With all that’s going on in the world today, should parents worry about how much time their kids spend on screens? After all, most have embarked on distance learning, and screens seem to be their only way to socialize with friends right now.
As time at home is increasing dramatically, parents must be more mindful than ever about how much of that time their kids are spending on screens. Working for eight years with parents who have screen-dependent children has confirmed that any change in routine that results in increased recreational screen time can put that child at risk.
Short-Term Binging Hurts in the Long Run
Extra hours on entertainment screens, even over a short period of time, can throw things off balance and quickly set a new habit. A move to a new town or school, a recovery period from a sports injury, and yes even a quarantine all can spell trouble for kids who love screen entertainment.
If your daughter binges on Snapchat because she craves social interaction, or your son logs extra video game hours for a month, the reward center in the brain will likely get too much stimulation. For most kids, this increased exposure will lead to a craving for more screen replacing time spent on healthy activities. More hours on these virtual platforms lead to more isolation, anxiety, stress, and depression as well as increased exposure to adult content and online predators. If we aren’t careful, the extra hours over a few months could be enough to create an unhealthy habit in our kids that will be difficult to kick later.
Not All Screens Are Created Equal
Technology can be a great tool for learning, working, and even staying in touch with extended family. But recreational screens like video games and social media are very different; their persuasive design makes them hard to put down.
Teens crave novelty, which is why they are so enthralled by interactive video games, continually streaming videos, social media feeds, and stories on their smartphones.

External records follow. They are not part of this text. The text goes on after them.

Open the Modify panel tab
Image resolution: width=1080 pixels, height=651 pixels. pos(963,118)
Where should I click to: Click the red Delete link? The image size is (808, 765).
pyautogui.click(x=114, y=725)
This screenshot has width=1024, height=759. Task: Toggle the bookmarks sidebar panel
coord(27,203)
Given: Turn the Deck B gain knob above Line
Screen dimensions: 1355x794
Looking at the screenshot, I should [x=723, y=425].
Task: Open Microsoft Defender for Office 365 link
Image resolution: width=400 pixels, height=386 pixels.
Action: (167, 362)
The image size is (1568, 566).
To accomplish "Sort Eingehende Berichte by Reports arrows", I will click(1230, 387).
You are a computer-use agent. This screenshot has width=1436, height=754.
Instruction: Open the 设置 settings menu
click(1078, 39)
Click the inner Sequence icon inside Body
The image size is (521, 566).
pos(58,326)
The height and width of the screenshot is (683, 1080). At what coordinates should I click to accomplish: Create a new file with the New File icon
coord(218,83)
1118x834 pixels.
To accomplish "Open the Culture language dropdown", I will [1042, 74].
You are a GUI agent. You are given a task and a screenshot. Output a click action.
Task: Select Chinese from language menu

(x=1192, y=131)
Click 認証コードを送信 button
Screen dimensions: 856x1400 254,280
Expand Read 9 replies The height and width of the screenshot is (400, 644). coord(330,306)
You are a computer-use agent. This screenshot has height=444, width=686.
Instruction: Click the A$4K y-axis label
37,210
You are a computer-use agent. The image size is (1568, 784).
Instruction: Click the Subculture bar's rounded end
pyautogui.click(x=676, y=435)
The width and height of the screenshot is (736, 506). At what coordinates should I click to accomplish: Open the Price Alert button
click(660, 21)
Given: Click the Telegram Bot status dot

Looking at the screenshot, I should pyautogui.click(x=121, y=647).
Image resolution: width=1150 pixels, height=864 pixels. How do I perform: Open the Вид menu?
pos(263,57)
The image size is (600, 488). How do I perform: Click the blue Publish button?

But young brains are not developmentally ready to handle the stress, distractions, and temptations that come with these screen activities. Your child won’t get addicted to building a spreadsheet, but he can get addicted to playing his game or overusing social media..
How To Avoid Creating a Screen Dependency
The good news is that parents can prevent problematic screen use whether we are living in a time of normalcy or a pandemic.
Reduce the extra use.
With so many extra hours on school screens, parents can choose to pause video games and social media. If you’ve set screen rules previously, stick to them. You set rules for a reason and those reasons haven’t changed. Kids gravitate toward low-effort/high-reward activities, so downtime has the potential to get wasted on empty screen time. Avoid that pitfall by setting a schedule of daily goals for real life play, reading (from a physical book), and other mindful activities and stick to it.
Rethink the devices.
Your teen no longer needs a smartphone to be in touch with you since you are now in the same location. For social interactions with friends, voice calls and video conferencing will strengthen friendships more than social media and gaming. Your goal should be to increase the benefits and lower the risks. Thank goodness that screens are not the only option for filling downtime; our kids deserve more than hours of screen isolation to fill their days.
Reclaim your child.
Now is a time to focus on life skills, learn new hobbies, exercise, and have fun! This is an opportunity for kids to engage in activities they might not otherwise have time for. Let your kids cook, clean, paint, learn an instrument on YouTube, read novels, and take bike rides. Important skills and habits can be developed during the quarantine if we help our kids organize their day and steer them away from getting lost in the virtual world.
Reconnect your family.
Use this gift of time together to make lasting memories by prioritizing family time over screen time. Spend more time talking, telling stories, working together on life skills and playing. Spend less time giving in to the temptation of personal screen entertainment.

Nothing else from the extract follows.